A Russian scientist and a Czechoslovakian scientist had spent their lives studying the grizzly bear. Each year they petitioned their respective governments to allow them to go to Yellowstone National Park to study the bears. Finally their request was granted, and they immediately flew to New York and on west to Yellowstone. But after reporting to the ranger station, they were told that it was the grizzly mating season and it was too dangerous to go out and study the animals. They pleaded that this was their only chance, and finally the ranger relented. The Russian and the Czech were given portable phones and told to report in every day.
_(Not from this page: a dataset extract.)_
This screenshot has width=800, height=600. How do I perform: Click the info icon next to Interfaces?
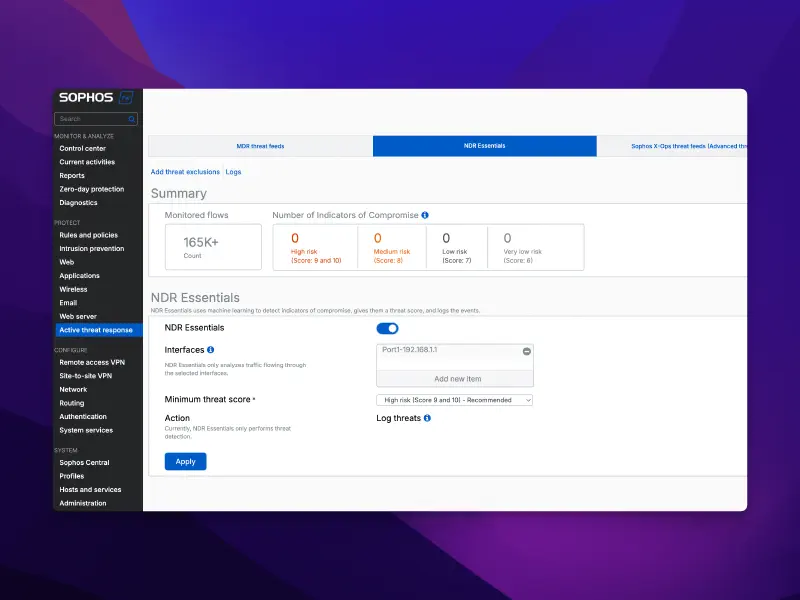coord(210,348)
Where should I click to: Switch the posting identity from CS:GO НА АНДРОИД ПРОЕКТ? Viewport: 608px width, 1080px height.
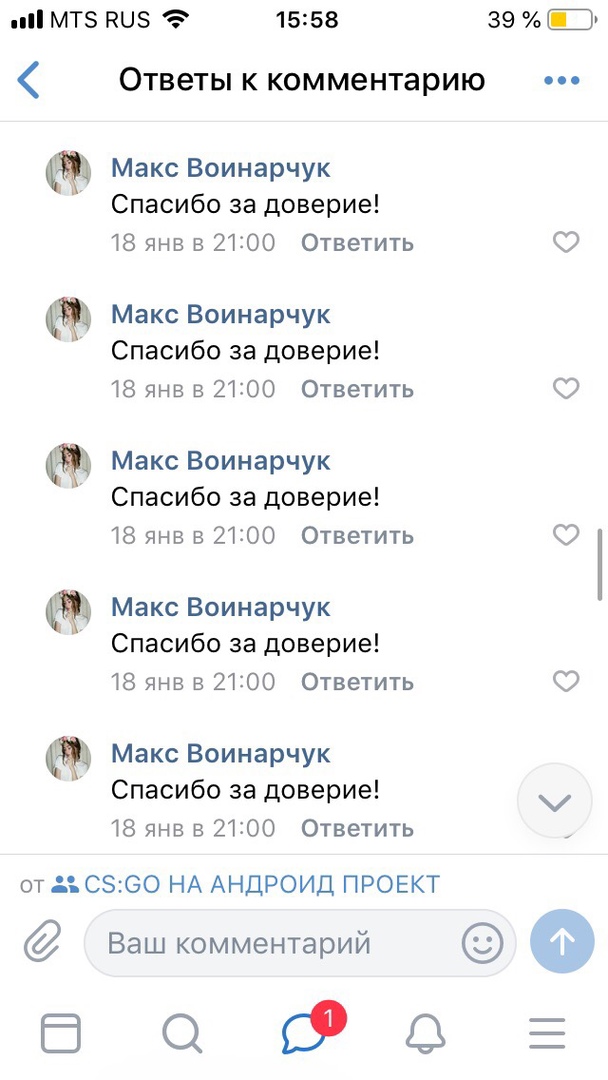[246, 884]
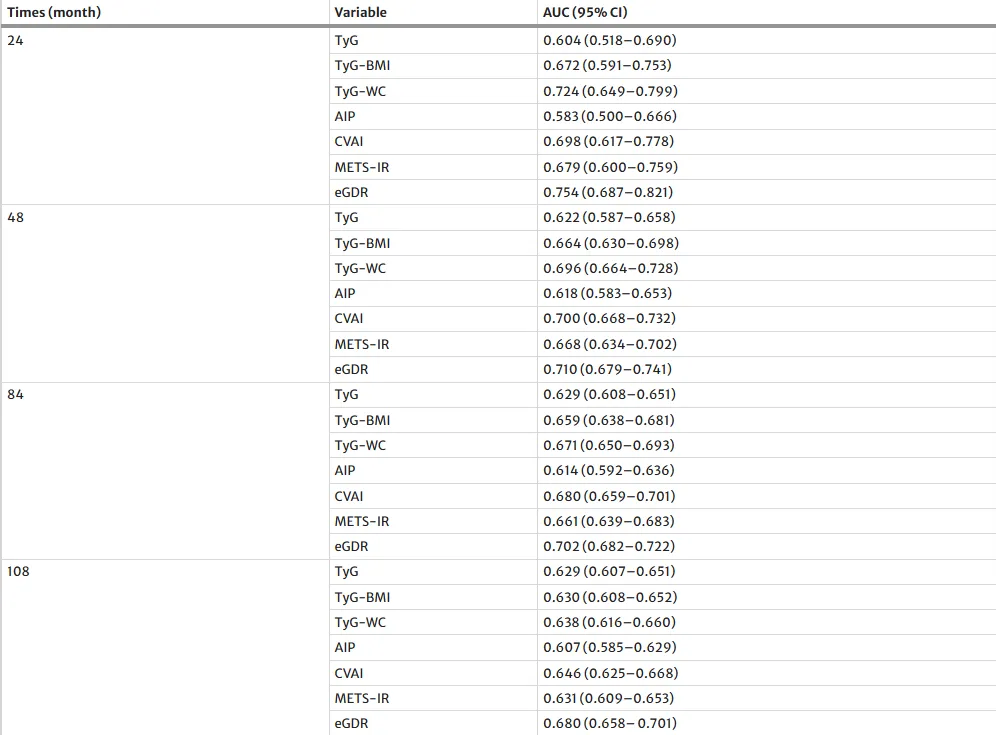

For several days they called in but then nothing was heard from the two scientists. The rangers mounted a search party and found the camp completely ravaged, with no sign of the missing men. Instinctively, the rangers followed the trail left by a male and a female bear. The rangers found the female bear, and fearing an international incident, decided they must kill the animal to find out if she had eaten the scientists. So they killed the female bear and opened her stomach. Sure enough, they found the remains of the Russian scientist, but not the other.
Just then, one ranger turned to the other and said, "You know what this means, don't you?" "Of course," said the other ranger, "The Czech is in the male." (Note to reader- the congregation groaned!)
Maslow's hierarchy of needs.
In 1943, Abraham Maslow published a paper called "A Theory of Motivation." In the paper Maslow sought to understand human motivation. What causes a person to aspire toward the highest level of morality, creativity, spontaneity, problem solving, and objectivity? What causes some people to live barely beyond the level of animals?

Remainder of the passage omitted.